Source document:
%%

II. Now I come to the second point, namely, that we remain ignorant of much in that future.
That happy assurance of the love of God resting upon me, and making me His child through Jesus Christ, does not dissipate all the darkness which lies on that beyond. 'We are the sons of God, and,' just because we are, 'it does not yet appear what we shall be.' Or, as the words are rendered in the Revised Version, 'it is not yet made manifest what we shall be.'
The meaning of that expression, 'It doth not yet appear,' or, 'It is not made manifest,' may be put into very plain words. John would simply say to us, 'There has never been set forth before men's eyes in this earthly life of ours an example, or an instance, of what the sons of God are to be in another state of being.' And so, because men have never had the instance before them, they do not know much about that state.
In some sense there has been a manifestation through the life of Jesus Christ. Christ has died; Christ is risen again. Christ has gone about amongst men upon earth after Resurrection. Christ has been raised to the right hand of God, and sits there in the glory of the Father. So far it has been manifested what we shall be. But the risen Christ is not the glorified Christ, and although He has set forth before man's senses irrefragably the fact of another life, and to some extent given glimpses and gleams of knowledge with regard to certain portions of it, I suppose that the 'glorious body' of Jesus Christ was not assumed by Him till the cloud 'received Him out of their sight,' nor, indeed, could it be assumed while He moved among the material realities of this world, and did eat and drink before them. So that, while we thankfully recognise that Christ's Resurrection and Ascension have 'brought life and immortality to light,' we must remember that it is the fact, and not the manner of the fact, which they make plain; and that, even after His example, it has not been manifested what is the body of glory which He now wears, and therefore it has not yet been manifested what we shall be when we are fashioned after its likeness.

%%

Instructions for the task: Can you reproduce, word for word, the part of the sermon excerpt that opens with the words containing "That happy assurance" and closes with "about that state."?

Extracted data:
%%

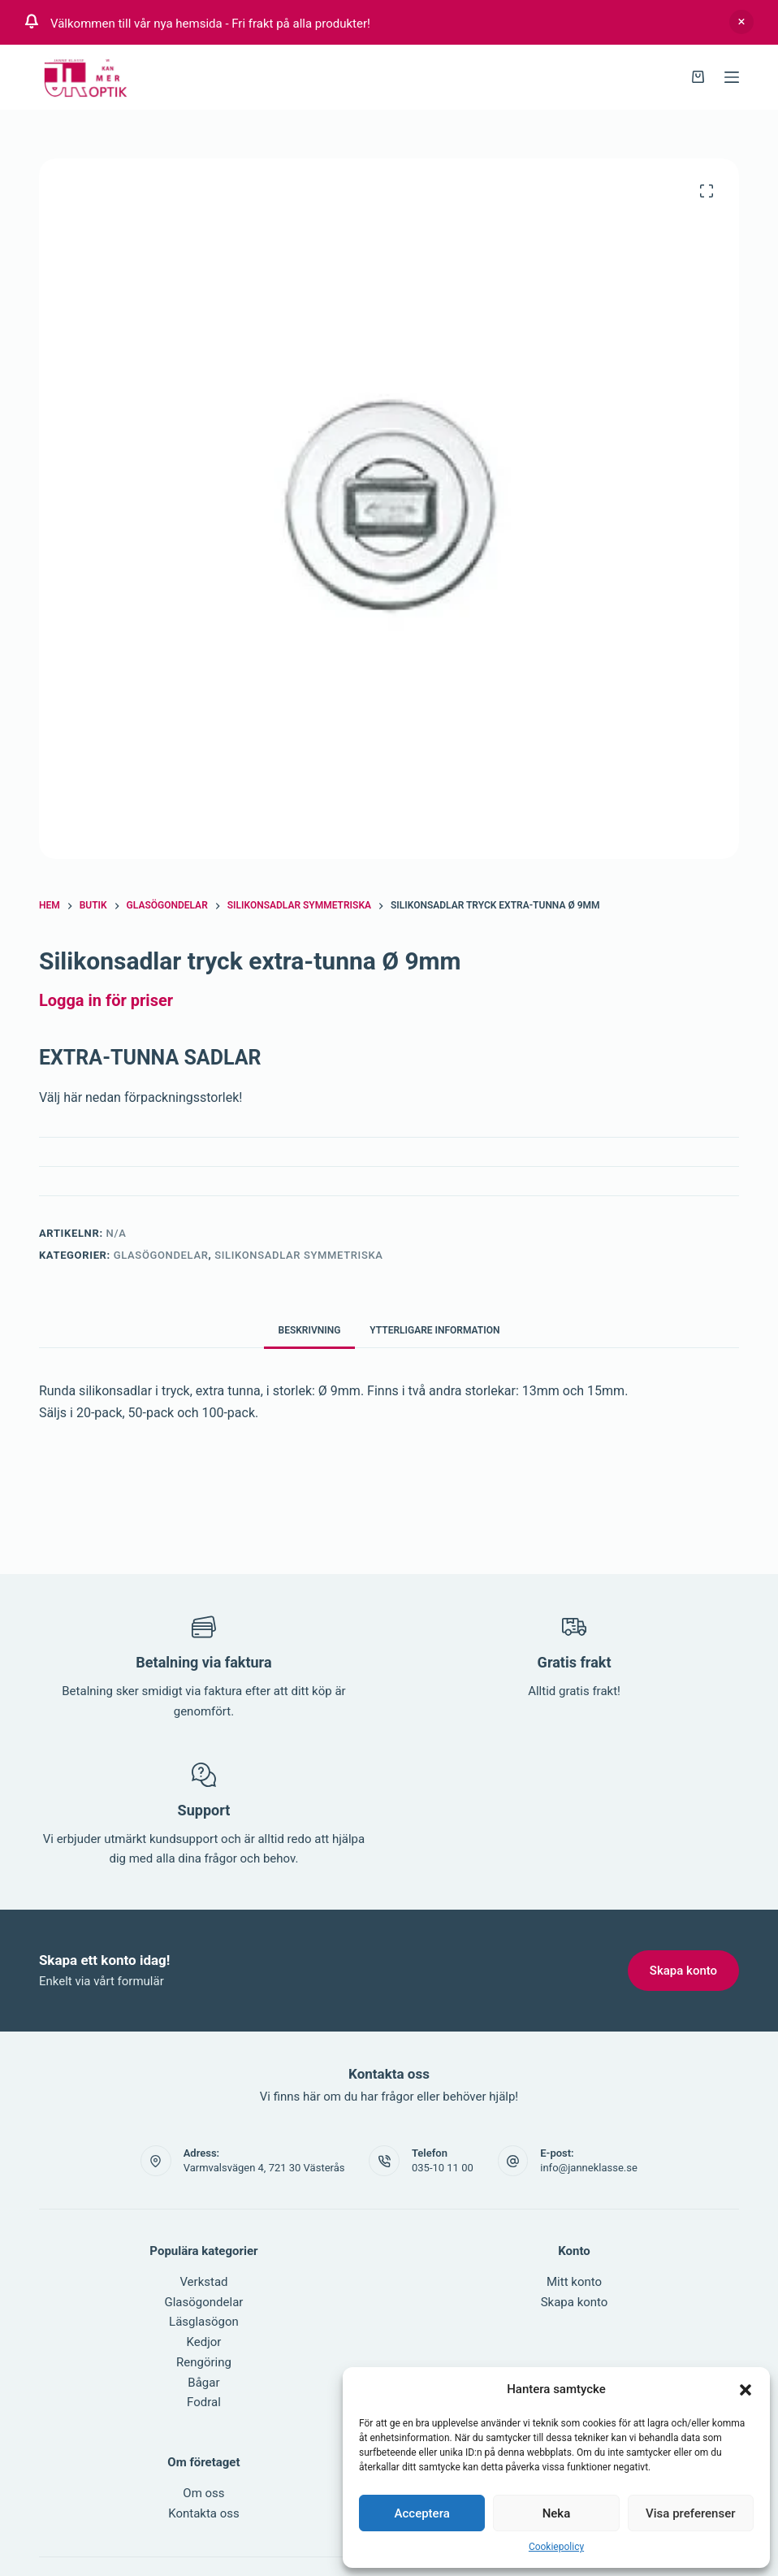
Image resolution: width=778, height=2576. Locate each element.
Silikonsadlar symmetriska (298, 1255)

%%
%%

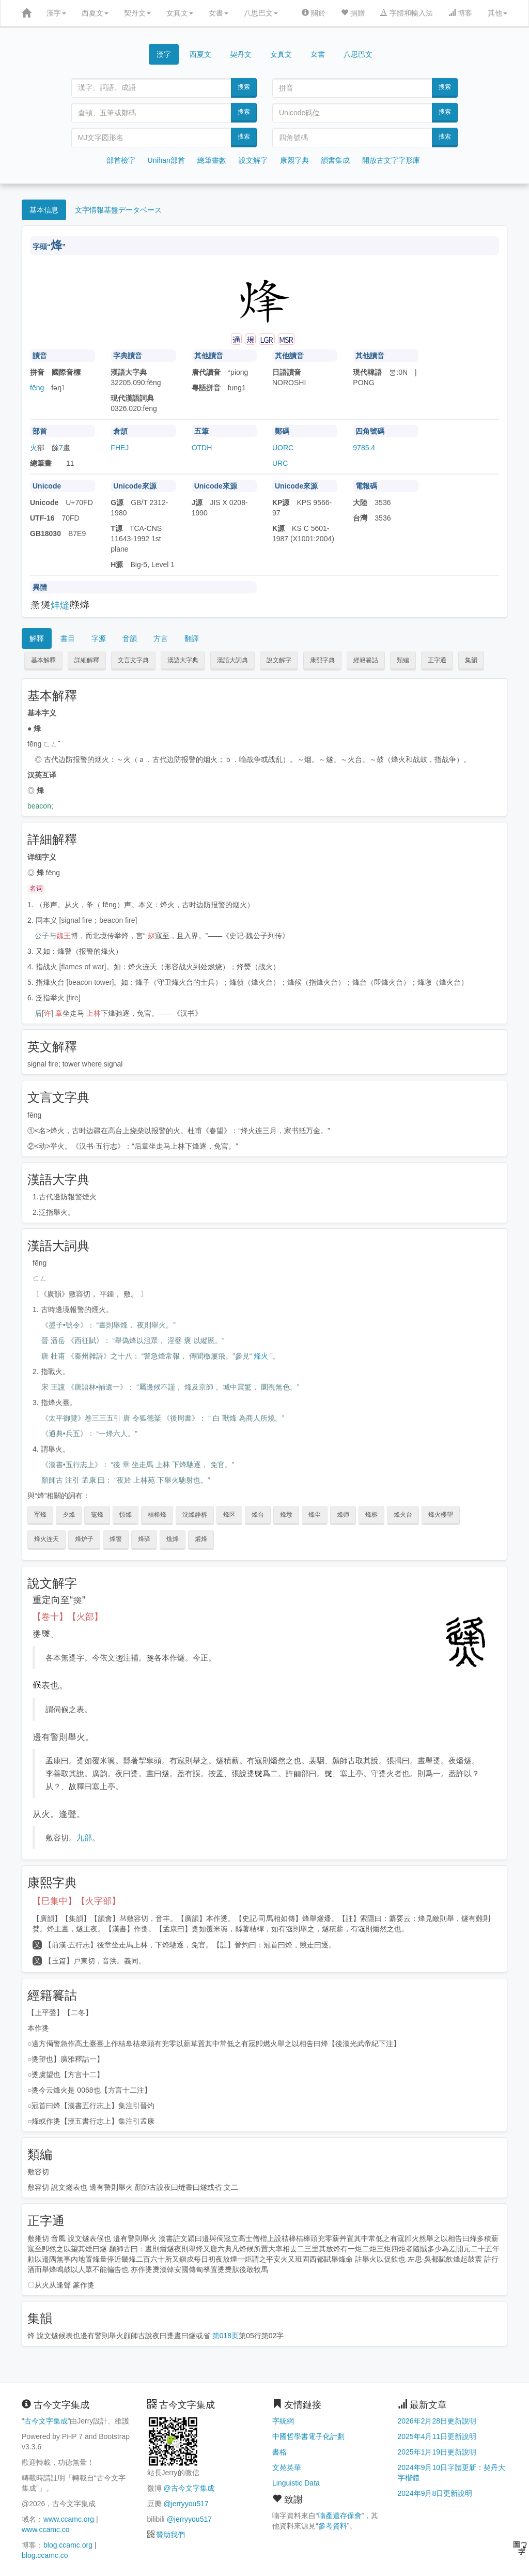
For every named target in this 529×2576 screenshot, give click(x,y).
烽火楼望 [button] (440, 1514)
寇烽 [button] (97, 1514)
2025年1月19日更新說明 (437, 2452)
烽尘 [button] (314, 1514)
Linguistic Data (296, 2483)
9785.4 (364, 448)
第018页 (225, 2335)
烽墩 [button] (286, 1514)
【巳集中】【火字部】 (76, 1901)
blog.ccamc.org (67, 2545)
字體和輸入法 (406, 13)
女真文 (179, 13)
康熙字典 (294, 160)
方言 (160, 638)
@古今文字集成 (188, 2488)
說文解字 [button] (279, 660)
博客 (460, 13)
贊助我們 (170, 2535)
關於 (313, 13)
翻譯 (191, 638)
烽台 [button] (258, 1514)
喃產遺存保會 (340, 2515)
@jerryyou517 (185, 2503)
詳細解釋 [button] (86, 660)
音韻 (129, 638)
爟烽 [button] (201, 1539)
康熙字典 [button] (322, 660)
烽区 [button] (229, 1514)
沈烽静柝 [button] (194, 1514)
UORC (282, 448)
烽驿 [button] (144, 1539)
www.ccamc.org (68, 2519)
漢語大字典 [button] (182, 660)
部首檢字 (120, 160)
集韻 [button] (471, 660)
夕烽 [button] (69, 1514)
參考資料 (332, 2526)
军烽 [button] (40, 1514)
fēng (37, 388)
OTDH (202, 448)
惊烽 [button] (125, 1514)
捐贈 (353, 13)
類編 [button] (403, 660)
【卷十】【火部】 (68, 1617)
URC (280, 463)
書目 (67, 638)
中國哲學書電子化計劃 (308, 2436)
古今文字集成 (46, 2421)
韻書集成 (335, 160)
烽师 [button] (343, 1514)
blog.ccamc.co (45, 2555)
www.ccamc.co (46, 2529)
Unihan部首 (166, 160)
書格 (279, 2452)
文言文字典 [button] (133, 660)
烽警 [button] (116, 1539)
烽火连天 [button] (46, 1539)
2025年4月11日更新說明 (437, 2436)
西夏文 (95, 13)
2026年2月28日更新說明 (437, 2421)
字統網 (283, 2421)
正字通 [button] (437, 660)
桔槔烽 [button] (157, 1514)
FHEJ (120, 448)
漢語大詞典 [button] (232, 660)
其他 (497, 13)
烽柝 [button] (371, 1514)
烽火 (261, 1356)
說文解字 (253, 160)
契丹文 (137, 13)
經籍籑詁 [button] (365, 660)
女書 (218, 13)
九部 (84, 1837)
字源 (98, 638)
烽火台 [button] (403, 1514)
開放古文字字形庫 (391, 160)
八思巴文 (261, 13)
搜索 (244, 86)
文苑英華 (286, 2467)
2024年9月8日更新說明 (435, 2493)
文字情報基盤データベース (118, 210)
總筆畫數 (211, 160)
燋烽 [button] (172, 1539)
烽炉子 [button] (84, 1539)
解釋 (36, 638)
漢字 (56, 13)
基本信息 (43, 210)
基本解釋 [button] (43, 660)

%%

Exercise response:
That happy assurance of the love of God resting upon me, and making me His child through Jesus Christ, does not dissipate all the darkness which lies on that beyond. 'We are the sons of God, and,' just because we are, 'it does not yet appear what we shall be.' Or, as the words are rendered in the Revised Version, 'it is not yet made manifest what we shall be.'
The meaning of that expression, 'It doth not yet appear,' or, 'It is not made manifest,' may be put into very plain words. John would simply say to us, 'There has never been set forth before men's eyes in this earthly life of ours an example, or an instance, of what the sons of God are to be in another state of being.' And so, because men have never had the instance before them, they do not know much about that state.